At the pinnacle of his rule the Emperor Napoleon had tens of millions of subjects and a domain which stretched across Europe to Russia’s doorstep.
But then Napoleon, a man who believed he was uniquely held in the hands of destiny, made a critical mistake. In defiance of the French continental blockade Portugal had been trading with his most hated enemy, the British, so with the consent of historical Portuguese rival, Spain, Napoleon invaded. But while he was there, thinking he could elevate the Spanish from what he saw as peasantry, squalor and superstition he also decided to conquer Spain.
Now, Spain was never the objective. Choking off trade with the British was. Spain was just an add on. Mission creep.
But what the invasion of Spain did was open Napoleon to years of bloodshed as guerrilla fighters waged an on going struggle against his troops. They’d move against him, he’d annihilate one of their cities but they just kept picking at him no matter how many of them his cannons smashed. Aided by the British, Spain repelled Napoleons forces. Napoleon in turn would have to drop what he was doing elsewhere and focus on the Spanish problem.
This bleeding war of attrition went on for seven years right up until Napoleon was sent into exile. As a man with a sweeping sense of his own greatness, in one of a few moments of absolute self awareness Napoleon pinpointed this peninsular war as the beginning of his ultimate downfall.
It was his great mistake.
If it hasn’t occurred to him already I’m thinking Larry Ellison is going to find himself thinking the exact same thing about buying Sun.
Sun wasn’t the objective. Being the largest most powerful software company on the planet was the objective, but then IBM came sniffing around Oracle’s incredibly large Solaris customer base when they started talking to Sun about an acquisition. The threat of IBM sales reps talking about replatforming that gold mine customer base from SPARC onto POWER must have loomed large. ‘And sure, we’ll throw in some DB2 licenses as we’re at it. Just to get you started.’ Having struggled and won the database wars this must have been a nightmare scenario, what was settled before could be going up for grabs once again.

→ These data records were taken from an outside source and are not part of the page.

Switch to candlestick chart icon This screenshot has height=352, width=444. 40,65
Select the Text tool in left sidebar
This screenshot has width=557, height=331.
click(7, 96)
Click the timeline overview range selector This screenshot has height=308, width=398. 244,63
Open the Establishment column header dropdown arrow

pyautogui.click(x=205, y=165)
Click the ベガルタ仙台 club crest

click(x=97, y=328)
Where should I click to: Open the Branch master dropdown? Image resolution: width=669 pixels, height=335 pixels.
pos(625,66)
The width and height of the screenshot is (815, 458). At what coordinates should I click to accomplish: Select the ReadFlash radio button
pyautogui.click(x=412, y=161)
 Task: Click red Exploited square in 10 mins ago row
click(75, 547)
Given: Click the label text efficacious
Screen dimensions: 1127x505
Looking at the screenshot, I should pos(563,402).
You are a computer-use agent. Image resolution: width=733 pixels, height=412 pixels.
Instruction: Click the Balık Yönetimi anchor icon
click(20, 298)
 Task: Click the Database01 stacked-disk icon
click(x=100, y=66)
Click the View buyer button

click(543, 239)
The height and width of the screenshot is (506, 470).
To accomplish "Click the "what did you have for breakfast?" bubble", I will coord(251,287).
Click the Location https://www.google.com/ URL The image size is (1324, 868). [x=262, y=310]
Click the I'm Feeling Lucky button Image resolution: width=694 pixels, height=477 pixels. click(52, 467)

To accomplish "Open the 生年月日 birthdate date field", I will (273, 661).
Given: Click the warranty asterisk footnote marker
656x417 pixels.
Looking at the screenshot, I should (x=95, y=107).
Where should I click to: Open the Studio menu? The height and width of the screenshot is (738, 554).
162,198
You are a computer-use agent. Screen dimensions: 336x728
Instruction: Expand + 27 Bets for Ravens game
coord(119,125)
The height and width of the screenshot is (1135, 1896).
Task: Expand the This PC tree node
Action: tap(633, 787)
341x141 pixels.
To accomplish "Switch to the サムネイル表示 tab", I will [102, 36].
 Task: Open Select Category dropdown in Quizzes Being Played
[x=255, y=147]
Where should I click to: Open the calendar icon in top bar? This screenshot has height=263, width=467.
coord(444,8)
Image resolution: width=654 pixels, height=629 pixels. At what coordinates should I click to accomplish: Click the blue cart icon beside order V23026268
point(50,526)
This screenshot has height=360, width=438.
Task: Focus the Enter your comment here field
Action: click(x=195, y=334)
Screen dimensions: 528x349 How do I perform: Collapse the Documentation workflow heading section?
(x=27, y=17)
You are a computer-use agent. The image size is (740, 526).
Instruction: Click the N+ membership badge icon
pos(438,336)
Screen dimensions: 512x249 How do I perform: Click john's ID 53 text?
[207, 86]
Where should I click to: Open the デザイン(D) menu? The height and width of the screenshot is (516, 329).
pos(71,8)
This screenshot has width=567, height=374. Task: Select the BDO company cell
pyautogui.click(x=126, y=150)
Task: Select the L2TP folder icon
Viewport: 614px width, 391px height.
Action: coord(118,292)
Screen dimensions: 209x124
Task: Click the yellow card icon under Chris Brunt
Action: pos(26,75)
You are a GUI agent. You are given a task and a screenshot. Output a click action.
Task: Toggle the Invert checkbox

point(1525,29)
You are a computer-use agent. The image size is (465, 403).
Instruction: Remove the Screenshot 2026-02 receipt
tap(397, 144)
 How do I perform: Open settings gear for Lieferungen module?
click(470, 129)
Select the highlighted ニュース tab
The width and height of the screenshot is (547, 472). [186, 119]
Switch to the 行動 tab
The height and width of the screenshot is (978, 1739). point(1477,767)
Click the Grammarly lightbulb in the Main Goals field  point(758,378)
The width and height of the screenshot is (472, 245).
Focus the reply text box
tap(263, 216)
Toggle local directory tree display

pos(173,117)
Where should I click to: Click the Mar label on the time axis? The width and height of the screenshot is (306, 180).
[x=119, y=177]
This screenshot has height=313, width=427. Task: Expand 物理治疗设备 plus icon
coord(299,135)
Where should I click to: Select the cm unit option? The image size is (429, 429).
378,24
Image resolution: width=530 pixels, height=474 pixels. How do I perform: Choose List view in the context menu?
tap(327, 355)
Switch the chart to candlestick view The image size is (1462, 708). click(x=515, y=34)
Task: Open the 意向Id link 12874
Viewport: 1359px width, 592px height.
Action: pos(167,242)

With Mark Hurd not willing to take Sun’s hardware division off of Oracle’s hands (Knowing the true value was in replacing HP-UX with Solaris, and that wasn’t on offer.) Larry decided to go into the hardware business. A much, much, lower margin business than Oracle was used to (What do you think the reaction was when Oracle first saw STK tape margins?), but it came down from the top that they were going to make this work. They were going to invade the hardware market and elevate it from the peasantry, squalor and superstition software companies traditionally regard the ‘dumb hardware business’ to be.
But Sun’s customer base was already decaying. Oracle never had a hope in hell of clambering out of the muck and taking on the x86 server vendors, all of whom race to the bottom on deal pricing with looking to make up the razor thin margins in an avalanche of volume sales. SPARC was and remains stalled. Creating chips is like writing software if you’re a FABless company, but like software companies talent flocks to talent. Post acquisition they’ve been flocking away from Sun.
Plan B. Make up the money from what Oracle only wanted in the first place, the software. Solaris lost to Linux and is now something that can only be milked, a lot of the Oracle acquisitions are just maintenance cash cows so this fits fine with the business plan but it doesn’t give the company the pop it needed right away. How about a Java suit against Google Android? You’re then in the whitehot handset market without being in the handset market. Steve Jobs having chosen battery life over Java made sure it wasn’t in the iPhone so the only large new revenue stream would be from Android. A pay out there would go a long way to making Sun a balance sheet neutral transaction and start them into profit. Then there’s the reoccurring revenues to factor in. You could go after everyone shipping any form of Android with the Dalvik VM included. Now we’re talking real money!
No dice.
Google win the suit and Oracle agree to a settlement of $0 so they can clear it and retry the case. But the Judge who made the ruling in the first place made it even more difficult to press the issue this time around as he writes a detailed legal judgment to hinder another such suit.
And then the hardware peasants start rebelling.
Now that Oracle has invaded the hardware market, their latest hardware BFF since the last hardware BFF has the gall to sue them for contract breach when Oracle stops supporting a processor architecture we all know is dead. It was in no way unreasonable for Oracle to stop supporting Itanium. It’s dead. It’s not coming back. Sales can only go down. But Oracle couldn’t even win that case because they had a deal in place they tried to hand wave away because it didn’t suit them to honour it.
With two black eyes from failed legal judgments resulting directly from decisions made as a result of the acquisition of Sun and a bloody nose from SAP quibbling the TomorrowNow lawsuit down to a reasonable number, suddenly Oracle is looking mortal. Mortal and without any allies.
These are just the opening battles in what will turn out to be a multi year war of attrition for Oracle. Like Napoleon, Oracle will crush some enemies decisively and will have to beat a dignified retreat against others but this is the great mistake playing out in front of us.
It was so much easier for them when they decided they wanted to beat Microsoft, now they have to beat everybody.
When they don’t beat everybody they will be overwhelmed and destroyed.